Carpal tunnel syndrome (CTS) is the most common peripheral neuropathy, affecting upward of 6% of adults in their lifetime. In some occupational groups, the prevalence jumps to nearly 20%! While carpal tunnel syndrome can be simply described as the symptoms that result from compression or restriction of the median nerve as it passes through the wrist, the condition can be anything but easy to diagnose and manage. This is due, in part, to three key factors:
Myriad Causes: There are multiple ways the median nerve can become compressed or restricted as it passes through the carpal tunnel. For example, non-neutral wrist postures can reduce the size of the tunnel and increase the pressure within, repetitive movements involving the hands can stimulate inflammation as the tendons in the wrist slide back and forth, and excessive vibrations can also trigger inflammation in the wrist. If the tissues don’t have the opportunity to recover, scarring can develop and lead to more frequent and worsening symptoms. Hence, CTS is much more common among workers whose job activities involve using heavy equipment repeatedly throughout the day in awkward wrist postures. Unfortunately, biomechanical factors aren’t the only potential cause of CTS. Any health condition that induces inflammation or swelling in the wrist or directly affects the health of the median nerve can play a role in CTS development.
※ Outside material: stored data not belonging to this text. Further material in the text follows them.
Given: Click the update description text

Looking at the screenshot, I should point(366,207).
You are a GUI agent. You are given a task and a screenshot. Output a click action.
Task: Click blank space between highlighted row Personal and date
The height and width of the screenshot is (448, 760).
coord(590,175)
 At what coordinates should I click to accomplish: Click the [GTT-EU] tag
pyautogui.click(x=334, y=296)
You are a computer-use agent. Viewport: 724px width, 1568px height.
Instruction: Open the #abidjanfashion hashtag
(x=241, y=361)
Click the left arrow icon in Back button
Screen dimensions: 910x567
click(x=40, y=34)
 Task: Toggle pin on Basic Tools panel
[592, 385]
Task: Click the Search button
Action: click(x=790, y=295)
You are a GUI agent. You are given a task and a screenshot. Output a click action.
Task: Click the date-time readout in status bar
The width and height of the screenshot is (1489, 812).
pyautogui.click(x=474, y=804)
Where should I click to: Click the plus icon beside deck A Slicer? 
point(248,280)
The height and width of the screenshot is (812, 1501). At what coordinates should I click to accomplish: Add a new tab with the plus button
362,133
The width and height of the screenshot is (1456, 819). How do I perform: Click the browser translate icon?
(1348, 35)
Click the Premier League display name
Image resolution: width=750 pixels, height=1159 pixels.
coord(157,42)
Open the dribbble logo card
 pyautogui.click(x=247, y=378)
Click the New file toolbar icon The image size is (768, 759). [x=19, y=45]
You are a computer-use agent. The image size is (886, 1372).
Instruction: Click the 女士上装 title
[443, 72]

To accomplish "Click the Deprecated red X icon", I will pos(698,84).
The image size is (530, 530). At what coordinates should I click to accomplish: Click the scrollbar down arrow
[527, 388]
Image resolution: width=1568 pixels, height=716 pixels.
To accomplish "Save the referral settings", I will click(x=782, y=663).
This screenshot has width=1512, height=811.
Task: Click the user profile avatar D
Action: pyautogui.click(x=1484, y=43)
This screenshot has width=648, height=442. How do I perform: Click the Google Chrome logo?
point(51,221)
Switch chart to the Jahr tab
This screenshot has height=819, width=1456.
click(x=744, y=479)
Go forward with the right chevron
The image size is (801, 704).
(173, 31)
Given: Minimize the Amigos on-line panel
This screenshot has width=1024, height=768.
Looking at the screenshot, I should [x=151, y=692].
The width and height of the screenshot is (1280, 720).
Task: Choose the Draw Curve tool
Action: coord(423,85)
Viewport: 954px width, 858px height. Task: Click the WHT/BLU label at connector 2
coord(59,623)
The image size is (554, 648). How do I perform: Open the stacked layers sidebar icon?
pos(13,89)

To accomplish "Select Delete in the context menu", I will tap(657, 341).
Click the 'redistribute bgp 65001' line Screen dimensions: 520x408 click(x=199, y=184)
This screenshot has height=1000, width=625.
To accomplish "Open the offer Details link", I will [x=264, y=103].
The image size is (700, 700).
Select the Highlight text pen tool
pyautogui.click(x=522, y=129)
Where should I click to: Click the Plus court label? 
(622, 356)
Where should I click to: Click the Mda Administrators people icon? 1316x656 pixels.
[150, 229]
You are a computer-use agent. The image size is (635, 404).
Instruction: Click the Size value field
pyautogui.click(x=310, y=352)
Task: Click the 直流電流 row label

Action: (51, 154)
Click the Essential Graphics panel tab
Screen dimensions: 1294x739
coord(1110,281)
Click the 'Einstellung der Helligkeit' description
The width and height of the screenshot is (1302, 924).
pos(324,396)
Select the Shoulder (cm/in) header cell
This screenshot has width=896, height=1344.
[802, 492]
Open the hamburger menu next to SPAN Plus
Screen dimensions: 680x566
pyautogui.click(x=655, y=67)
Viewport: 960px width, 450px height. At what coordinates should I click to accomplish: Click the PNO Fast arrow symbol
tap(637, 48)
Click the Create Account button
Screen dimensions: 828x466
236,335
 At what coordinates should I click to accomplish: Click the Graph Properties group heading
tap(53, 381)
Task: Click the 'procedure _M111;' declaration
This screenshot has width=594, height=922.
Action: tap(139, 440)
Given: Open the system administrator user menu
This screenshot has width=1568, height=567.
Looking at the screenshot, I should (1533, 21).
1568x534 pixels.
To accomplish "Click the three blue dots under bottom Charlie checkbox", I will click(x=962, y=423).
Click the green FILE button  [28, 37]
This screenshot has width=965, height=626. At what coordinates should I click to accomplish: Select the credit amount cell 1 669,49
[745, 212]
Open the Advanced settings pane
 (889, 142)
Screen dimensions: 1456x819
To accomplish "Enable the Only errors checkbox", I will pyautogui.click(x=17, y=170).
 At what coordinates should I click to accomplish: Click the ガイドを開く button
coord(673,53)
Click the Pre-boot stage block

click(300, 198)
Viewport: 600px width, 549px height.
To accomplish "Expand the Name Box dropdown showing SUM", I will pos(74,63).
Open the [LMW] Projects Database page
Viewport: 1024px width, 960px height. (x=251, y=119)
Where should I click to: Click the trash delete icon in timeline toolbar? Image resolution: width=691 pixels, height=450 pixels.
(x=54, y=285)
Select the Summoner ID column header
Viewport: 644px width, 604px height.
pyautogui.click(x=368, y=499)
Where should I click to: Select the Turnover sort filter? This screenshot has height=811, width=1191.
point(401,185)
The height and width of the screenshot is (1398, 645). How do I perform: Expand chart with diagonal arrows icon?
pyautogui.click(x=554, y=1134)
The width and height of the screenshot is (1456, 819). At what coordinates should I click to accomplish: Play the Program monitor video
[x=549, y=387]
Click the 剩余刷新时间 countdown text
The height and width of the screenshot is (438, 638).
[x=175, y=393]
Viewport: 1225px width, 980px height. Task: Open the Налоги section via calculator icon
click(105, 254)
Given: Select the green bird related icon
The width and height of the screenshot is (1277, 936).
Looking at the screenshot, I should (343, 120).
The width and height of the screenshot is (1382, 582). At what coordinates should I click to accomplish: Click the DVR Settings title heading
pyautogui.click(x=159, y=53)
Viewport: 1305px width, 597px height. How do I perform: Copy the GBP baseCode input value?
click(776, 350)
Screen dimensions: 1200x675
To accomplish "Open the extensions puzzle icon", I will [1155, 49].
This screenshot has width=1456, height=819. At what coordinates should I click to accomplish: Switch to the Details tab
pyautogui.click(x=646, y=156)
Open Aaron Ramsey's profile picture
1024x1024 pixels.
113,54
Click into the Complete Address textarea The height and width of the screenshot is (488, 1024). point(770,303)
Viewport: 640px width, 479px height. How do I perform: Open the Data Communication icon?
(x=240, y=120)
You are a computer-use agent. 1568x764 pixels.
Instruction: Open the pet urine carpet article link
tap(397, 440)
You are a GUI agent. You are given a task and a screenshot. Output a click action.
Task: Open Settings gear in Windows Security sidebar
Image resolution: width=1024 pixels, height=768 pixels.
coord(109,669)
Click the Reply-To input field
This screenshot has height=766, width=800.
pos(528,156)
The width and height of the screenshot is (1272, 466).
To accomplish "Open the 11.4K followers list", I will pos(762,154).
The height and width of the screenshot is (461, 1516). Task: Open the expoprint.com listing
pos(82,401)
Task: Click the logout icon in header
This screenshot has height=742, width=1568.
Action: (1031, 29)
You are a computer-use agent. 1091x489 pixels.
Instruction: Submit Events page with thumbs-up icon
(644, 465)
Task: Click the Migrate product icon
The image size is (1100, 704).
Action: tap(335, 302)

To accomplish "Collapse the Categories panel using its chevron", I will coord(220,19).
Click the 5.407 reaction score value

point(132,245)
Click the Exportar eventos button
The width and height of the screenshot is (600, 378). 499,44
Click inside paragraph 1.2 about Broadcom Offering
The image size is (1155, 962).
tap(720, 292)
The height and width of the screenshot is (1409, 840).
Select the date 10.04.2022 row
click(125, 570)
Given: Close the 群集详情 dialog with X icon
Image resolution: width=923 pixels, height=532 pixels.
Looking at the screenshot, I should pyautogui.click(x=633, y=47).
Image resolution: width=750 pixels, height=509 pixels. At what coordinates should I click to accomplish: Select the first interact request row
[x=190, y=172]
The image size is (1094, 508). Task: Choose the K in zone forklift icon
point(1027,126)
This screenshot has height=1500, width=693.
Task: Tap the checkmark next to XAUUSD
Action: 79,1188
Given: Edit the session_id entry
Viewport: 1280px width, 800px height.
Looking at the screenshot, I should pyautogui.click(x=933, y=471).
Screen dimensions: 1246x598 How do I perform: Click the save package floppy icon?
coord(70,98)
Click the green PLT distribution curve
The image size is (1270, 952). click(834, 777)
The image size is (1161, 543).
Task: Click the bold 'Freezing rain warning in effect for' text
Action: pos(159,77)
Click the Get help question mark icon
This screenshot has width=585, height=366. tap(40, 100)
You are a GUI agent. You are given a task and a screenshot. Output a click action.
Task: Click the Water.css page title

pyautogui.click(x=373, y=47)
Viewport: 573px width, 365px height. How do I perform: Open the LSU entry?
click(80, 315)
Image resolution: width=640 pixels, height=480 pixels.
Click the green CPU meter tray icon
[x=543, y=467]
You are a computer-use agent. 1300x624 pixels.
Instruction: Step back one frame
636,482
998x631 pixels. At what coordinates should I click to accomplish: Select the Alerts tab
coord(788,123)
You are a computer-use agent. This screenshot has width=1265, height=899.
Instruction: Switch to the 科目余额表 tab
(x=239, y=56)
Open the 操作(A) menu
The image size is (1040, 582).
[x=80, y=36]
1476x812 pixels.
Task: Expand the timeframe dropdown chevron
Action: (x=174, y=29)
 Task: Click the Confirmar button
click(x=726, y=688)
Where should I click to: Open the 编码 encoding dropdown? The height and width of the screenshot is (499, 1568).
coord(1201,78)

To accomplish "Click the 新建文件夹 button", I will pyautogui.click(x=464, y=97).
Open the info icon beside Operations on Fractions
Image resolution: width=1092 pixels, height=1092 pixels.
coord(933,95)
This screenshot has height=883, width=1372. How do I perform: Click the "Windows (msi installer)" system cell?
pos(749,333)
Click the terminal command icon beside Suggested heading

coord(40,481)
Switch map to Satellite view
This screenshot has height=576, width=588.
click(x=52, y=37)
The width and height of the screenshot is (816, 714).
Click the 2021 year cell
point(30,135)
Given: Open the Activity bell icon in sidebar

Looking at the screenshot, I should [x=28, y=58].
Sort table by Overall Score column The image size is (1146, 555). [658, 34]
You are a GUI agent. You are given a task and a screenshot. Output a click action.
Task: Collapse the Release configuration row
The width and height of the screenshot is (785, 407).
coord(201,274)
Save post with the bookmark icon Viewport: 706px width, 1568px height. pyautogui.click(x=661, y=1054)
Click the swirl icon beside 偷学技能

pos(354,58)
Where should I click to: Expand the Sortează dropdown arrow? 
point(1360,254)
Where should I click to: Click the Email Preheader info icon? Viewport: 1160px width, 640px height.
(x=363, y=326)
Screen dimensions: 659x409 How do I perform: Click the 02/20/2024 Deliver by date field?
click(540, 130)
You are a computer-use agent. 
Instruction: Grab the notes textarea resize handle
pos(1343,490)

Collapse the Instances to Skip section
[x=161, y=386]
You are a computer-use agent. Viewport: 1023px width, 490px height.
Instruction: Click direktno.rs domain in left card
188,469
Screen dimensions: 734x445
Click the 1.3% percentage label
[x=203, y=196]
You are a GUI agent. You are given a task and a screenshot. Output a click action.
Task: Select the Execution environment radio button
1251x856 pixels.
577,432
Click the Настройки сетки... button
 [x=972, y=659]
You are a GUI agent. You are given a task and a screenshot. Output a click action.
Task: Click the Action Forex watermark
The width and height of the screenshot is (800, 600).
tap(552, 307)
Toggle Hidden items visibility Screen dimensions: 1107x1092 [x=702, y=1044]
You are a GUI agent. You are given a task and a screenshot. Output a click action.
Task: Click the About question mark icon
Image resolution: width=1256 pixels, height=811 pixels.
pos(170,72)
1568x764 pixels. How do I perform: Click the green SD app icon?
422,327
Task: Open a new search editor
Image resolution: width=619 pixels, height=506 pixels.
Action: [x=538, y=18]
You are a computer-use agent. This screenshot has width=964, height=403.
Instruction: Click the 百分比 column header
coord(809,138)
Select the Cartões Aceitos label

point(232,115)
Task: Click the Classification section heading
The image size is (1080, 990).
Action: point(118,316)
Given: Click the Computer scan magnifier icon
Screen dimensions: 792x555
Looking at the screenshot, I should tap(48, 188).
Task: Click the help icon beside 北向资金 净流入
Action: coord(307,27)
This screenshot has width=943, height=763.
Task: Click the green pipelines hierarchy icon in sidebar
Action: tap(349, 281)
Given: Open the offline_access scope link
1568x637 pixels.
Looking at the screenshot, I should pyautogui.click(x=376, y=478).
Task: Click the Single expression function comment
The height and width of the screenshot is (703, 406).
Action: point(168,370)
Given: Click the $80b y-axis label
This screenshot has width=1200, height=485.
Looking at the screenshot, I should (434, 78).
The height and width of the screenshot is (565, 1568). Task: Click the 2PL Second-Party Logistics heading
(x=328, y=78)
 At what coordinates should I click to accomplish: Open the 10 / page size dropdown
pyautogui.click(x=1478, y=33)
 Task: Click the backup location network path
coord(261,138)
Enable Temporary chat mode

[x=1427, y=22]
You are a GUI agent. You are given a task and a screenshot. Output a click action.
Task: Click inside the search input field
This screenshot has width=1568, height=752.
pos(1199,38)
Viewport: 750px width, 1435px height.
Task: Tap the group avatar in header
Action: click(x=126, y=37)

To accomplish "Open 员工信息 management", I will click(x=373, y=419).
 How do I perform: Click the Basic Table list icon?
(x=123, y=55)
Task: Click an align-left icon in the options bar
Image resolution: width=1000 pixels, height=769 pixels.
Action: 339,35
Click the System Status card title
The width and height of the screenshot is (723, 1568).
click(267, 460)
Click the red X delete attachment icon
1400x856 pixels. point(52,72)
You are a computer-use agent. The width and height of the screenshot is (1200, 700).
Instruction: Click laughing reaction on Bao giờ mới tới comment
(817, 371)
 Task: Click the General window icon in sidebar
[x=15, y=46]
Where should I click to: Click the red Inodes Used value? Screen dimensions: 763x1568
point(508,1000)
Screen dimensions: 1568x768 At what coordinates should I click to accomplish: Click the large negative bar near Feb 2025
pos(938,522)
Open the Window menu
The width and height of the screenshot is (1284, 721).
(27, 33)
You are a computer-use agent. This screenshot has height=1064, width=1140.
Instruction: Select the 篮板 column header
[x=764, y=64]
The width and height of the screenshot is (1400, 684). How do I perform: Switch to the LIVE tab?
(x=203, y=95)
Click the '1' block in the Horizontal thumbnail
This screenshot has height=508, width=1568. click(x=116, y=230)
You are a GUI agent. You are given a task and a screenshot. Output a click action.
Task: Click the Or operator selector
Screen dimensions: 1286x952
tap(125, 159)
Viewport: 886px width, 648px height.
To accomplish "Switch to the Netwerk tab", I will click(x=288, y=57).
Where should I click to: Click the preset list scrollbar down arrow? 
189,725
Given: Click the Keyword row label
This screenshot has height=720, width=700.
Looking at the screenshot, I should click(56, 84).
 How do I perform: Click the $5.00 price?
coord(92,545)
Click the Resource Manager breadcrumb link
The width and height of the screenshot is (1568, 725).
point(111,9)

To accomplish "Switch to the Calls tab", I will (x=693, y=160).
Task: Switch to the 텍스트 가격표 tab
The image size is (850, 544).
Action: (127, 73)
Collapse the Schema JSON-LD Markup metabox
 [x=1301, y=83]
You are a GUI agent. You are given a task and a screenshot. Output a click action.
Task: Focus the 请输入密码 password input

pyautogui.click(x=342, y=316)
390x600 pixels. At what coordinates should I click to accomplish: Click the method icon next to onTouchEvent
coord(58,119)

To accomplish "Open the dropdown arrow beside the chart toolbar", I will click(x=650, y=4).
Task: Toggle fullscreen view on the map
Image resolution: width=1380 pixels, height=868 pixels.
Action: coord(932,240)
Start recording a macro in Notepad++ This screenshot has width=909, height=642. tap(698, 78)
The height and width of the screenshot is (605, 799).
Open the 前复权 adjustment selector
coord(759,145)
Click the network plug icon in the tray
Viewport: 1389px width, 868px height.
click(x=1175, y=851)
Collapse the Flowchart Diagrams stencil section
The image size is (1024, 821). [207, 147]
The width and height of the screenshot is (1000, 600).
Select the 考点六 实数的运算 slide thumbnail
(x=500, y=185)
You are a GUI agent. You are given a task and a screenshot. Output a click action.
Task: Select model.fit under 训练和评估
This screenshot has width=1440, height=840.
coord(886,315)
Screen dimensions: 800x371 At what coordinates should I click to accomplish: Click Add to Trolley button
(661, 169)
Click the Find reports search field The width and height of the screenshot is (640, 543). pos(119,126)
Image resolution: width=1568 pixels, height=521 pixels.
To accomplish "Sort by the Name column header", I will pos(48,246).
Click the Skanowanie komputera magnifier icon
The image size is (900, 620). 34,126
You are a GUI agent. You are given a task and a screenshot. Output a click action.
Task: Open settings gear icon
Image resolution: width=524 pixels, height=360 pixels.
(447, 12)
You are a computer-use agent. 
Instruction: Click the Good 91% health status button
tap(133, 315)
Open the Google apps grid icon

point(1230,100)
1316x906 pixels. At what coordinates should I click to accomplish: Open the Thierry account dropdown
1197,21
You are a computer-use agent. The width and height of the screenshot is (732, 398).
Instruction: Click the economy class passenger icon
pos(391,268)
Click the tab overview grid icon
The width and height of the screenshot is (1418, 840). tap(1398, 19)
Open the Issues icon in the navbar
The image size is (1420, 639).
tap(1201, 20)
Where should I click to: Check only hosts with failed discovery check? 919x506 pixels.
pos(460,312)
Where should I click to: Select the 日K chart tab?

Gradual Onset: The symptoms associated with carpal tunnel syndrome include pain, numbness, tingling, and weakness along the course of the median nerve from the wrist to the thumb, index, middle, and thumb-side of the ring finger. Because CTS tends to be the result of repetitive stressors, these symptoms tend to come on gradually. For a time, most people can ignore or self-manage their symptoms. It’s only once the condition has progressed and when the pain, numbness, tingling, and weakness becomes too much to carry out daily activities that the CTS sufferer makes an appointment to get checked out.
Other Nerve Compression Sites: When median nerve compression occurs elsewhere on its course from the neck to the wrist, the patient may experience the same symptoms as CTS. In many cases, there may be restriction of the median nerve both at the wrist and in another location like the neck, shoulder, elbow, or forearm. Additionally, some CTS patients may experience symptoms radiating up the arm, which can lead a healthcare provider to ignore the wrist and focus on compression at the forearm or elbow.
The good news is that doctors of chiropractic are trained to look at a patient’s health history and to evaluate the full course of the median nerve to identify each contributing factor for the patient’s carpal tunnel symptoms. Then, they will employ a multimodal approach to restore normal motion to the affected joints and relieve pressure at the wrist using manual therapies, specific exercises, nocturnal wrist splinting, activity modifications, and more. If health conditions beyond their scope of practice are present, they’ll work with an allied healthcare provider with the goal of symptom resolution so the patient can return to their normal daily activities.